Cosa significa
Termine affettuoso ma pungente per una donna che ha sempre qualcosa da dire, che suona alle orecchie come il tipico strumento musicale folk.
Esempi d'uso
"Sta ciaramella della Maria non ha smesso un attimo di raccontare i fatti suoi alla sagra del cinghiale!"
"Quella santa donna di mia zia Rosa, una ciaramella vivente, ha cominciato a raccontare le sue marachelle da giovane e non ha chiuso il becco manco quando è arrivata la pizza."

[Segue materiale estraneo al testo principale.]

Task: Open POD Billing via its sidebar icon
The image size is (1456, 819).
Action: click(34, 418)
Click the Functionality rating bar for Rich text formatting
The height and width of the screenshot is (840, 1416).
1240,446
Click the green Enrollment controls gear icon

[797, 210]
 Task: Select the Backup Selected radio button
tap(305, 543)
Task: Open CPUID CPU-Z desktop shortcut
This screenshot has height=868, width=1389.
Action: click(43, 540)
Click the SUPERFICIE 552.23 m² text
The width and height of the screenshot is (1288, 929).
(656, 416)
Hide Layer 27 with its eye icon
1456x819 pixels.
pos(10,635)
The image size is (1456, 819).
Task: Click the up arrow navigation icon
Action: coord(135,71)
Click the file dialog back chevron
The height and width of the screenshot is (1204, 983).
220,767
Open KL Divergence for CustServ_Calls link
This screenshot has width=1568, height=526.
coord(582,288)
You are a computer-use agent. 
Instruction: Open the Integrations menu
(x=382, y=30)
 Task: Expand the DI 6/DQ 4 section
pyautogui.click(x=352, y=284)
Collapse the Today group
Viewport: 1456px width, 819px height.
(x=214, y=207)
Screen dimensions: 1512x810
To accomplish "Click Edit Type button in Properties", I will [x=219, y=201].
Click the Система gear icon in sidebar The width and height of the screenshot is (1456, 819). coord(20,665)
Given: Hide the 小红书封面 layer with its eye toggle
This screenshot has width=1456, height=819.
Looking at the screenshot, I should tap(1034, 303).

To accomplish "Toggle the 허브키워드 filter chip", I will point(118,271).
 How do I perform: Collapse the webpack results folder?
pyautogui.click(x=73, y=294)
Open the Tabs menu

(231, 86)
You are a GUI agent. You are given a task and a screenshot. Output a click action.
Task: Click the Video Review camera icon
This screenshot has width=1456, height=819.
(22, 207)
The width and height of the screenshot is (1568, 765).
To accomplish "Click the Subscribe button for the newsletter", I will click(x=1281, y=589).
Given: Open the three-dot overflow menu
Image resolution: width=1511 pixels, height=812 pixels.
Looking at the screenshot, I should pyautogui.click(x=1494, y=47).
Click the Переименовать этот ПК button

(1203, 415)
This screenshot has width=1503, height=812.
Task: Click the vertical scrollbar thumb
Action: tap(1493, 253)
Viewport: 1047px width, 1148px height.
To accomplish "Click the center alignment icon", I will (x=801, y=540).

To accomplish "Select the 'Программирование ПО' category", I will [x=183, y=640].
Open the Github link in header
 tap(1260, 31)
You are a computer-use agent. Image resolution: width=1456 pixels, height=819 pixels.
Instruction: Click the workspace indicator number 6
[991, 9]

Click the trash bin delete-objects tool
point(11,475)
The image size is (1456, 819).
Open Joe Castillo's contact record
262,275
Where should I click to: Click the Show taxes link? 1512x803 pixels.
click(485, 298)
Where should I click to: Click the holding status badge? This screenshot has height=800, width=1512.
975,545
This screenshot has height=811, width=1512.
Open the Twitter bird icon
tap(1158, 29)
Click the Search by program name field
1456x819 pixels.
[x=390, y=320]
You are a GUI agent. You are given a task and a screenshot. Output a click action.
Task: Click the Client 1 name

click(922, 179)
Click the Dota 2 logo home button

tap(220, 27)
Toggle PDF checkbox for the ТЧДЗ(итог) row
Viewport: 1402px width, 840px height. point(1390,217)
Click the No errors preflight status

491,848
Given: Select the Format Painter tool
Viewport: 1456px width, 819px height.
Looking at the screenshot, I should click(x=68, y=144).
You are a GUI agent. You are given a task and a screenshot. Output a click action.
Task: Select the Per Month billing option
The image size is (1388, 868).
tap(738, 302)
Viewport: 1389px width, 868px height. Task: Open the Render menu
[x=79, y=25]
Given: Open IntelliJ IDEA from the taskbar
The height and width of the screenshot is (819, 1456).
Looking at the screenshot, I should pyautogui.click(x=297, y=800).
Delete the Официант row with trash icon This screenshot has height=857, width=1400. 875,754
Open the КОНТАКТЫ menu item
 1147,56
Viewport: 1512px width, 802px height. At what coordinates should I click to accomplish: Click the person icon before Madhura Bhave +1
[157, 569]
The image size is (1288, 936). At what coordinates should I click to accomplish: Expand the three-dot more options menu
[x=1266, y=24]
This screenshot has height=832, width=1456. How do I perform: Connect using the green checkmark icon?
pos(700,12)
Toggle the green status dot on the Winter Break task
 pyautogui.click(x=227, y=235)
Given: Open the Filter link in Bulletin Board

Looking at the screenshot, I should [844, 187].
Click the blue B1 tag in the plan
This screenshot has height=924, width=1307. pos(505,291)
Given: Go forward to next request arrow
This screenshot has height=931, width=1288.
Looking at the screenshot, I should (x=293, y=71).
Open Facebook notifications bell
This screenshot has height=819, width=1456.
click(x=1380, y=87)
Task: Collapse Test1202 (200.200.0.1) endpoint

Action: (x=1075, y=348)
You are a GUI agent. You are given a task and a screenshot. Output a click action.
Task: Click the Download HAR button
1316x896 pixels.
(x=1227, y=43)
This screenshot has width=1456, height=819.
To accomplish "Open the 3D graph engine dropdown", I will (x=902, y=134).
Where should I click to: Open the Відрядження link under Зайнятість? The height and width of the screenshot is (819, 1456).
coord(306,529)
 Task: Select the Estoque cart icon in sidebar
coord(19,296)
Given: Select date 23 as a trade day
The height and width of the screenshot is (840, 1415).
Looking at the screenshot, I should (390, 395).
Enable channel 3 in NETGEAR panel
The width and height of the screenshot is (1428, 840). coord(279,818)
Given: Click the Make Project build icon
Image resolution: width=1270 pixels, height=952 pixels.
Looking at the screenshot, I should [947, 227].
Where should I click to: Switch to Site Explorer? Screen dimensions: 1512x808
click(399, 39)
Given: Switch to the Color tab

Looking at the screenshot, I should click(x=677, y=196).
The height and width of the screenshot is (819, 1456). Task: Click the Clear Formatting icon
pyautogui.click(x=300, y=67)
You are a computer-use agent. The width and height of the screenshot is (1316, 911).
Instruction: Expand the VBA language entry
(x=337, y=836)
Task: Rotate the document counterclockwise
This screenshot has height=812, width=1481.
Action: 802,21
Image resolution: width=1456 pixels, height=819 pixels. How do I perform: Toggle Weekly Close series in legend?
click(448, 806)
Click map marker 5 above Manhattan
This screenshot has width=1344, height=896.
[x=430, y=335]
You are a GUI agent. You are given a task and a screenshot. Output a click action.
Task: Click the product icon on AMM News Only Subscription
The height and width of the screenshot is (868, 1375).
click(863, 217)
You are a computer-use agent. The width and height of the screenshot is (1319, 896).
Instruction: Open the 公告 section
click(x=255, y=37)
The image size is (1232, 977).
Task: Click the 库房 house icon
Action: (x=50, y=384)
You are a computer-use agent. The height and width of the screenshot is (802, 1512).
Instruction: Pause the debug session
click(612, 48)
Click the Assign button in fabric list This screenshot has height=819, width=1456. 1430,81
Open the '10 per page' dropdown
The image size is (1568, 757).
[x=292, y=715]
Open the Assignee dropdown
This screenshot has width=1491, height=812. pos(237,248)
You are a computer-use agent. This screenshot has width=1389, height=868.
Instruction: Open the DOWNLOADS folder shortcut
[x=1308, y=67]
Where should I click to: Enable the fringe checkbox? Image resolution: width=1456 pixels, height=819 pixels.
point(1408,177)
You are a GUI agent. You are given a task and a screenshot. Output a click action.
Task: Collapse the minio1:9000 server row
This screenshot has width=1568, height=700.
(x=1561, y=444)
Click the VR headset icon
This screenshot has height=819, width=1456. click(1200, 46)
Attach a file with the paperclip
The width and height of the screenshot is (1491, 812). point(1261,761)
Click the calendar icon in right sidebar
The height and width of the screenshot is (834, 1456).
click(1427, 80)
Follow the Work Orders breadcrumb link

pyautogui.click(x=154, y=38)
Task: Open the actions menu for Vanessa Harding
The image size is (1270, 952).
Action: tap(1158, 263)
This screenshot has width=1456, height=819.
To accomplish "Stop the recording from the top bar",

"L'altro giorno ho incontrato la ciaramella del quartiere, mi ha tenuto fermo mezz'ora a parlare di quanto le piacciono i cani, e io muto come un pesce, cullato da quel suo fiume di parole."
Da dove viene
La ciaramella è uno strumento a fiato medievale, tipo una cennamella, che faceva un suono continuo e un po’ lamentoso. Da lì si è presa l’abitudine di chiamare ciaramella una donna che parla senza sosta, con quel tono che mescola affetto e ironia. Un traslato immediato, quasi onomatopeico, che dal folklore musicale è finito dritto nei discorsi di tutti i giorni, senza perdere neanche una briciola della sua concretezza sonora. È come se il suo chiacchiericcio fosse una melodia insistente, ma simpatica, che ti entra nell’orecchio e non ti molla più.